> _Exercise instructions_: Rewrite everything from the start of the records down to the line containing "will (253, 26).", switching "icon" to "button" and leaving all else unchanged.

Data items:
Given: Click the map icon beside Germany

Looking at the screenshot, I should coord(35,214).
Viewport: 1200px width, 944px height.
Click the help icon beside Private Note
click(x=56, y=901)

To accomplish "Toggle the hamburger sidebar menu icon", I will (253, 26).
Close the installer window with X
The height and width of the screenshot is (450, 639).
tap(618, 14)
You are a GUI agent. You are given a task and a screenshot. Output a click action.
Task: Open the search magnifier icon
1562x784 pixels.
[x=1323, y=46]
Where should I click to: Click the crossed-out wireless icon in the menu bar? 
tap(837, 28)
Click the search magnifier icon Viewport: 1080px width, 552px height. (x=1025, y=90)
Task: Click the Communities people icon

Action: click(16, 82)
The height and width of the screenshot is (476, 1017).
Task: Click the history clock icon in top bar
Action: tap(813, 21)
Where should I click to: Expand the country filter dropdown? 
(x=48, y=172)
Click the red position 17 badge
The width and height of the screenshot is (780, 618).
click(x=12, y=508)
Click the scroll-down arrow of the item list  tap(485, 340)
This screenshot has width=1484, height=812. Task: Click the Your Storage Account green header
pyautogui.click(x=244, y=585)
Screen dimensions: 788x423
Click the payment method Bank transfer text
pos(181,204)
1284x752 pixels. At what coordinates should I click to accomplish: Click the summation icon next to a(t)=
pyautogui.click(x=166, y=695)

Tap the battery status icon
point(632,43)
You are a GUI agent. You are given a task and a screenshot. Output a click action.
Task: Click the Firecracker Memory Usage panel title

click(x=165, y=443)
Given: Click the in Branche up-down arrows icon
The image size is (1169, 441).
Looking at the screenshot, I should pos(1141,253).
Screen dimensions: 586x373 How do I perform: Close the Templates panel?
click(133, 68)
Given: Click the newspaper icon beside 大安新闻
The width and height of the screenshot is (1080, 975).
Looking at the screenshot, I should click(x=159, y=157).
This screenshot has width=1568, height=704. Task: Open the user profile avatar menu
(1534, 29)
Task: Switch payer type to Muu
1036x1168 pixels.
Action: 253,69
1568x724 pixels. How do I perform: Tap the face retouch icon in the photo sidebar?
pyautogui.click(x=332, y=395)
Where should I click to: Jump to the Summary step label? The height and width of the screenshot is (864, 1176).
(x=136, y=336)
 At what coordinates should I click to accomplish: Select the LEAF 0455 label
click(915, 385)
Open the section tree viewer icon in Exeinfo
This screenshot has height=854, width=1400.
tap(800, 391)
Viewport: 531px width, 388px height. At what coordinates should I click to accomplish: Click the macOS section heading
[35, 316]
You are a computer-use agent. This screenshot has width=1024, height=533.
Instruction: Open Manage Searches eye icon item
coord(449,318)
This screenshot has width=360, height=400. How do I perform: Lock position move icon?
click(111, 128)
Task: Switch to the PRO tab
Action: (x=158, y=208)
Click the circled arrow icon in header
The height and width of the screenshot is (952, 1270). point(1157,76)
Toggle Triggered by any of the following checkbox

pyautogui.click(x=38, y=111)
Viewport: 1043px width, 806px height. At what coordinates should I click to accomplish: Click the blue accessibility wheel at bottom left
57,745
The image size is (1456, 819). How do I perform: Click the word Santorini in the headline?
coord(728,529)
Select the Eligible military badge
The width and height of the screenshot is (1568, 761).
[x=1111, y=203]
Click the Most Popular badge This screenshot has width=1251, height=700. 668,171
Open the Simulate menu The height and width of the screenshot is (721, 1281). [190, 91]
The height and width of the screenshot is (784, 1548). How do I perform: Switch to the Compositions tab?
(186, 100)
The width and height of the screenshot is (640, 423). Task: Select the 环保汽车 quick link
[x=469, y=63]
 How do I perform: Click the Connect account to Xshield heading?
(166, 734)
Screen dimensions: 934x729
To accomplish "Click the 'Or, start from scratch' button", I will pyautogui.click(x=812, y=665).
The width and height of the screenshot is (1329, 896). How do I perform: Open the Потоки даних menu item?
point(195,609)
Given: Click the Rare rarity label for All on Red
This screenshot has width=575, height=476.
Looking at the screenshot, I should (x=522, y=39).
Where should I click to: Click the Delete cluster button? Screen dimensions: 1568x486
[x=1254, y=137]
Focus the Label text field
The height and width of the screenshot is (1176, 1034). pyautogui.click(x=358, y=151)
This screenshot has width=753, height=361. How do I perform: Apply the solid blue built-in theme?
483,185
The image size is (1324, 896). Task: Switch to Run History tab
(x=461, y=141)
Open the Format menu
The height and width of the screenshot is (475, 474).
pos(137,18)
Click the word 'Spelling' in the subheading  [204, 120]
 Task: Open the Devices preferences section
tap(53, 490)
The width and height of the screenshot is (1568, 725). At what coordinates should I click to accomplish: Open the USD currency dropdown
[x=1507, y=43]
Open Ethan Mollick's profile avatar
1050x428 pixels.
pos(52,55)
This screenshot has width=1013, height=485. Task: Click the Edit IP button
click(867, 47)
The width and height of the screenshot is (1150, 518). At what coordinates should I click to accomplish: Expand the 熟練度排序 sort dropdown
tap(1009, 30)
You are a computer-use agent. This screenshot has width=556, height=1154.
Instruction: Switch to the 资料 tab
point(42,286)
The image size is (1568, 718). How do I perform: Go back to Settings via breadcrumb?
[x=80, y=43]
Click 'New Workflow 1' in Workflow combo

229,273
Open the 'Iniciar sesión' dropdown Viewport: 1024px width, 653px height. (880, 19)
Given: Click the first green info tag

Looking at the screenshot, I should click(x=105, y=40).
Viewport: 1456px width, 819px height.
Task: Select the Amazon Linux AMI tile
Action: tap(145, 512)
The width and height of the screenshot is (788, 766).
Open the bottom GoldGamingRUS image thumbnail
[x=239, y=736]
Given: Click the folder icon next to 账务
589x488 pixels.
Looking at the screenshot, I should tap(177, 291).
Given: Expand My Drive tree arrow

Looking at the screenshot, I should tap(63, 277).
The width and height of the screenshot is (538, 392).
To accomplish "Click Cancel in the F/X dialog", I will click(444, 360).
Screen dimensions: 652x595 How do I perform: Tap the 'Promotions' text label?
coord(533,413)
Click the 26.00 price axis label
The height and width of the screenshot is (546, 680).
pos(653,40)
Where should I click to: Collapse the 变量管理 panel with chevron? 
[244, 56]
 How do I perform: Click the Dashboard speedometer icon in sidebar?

> _Solution to the exercise_:
Given: Click the map button beside Germany

Looking at the screenshot, I should coord(35,214).
Viewport: 1200px width, 944px height.
Click the help button beside Private Note
click(x=56, y=901)

To accomplish "Toggle the hamburger sidebar menu button", I will (253, 26).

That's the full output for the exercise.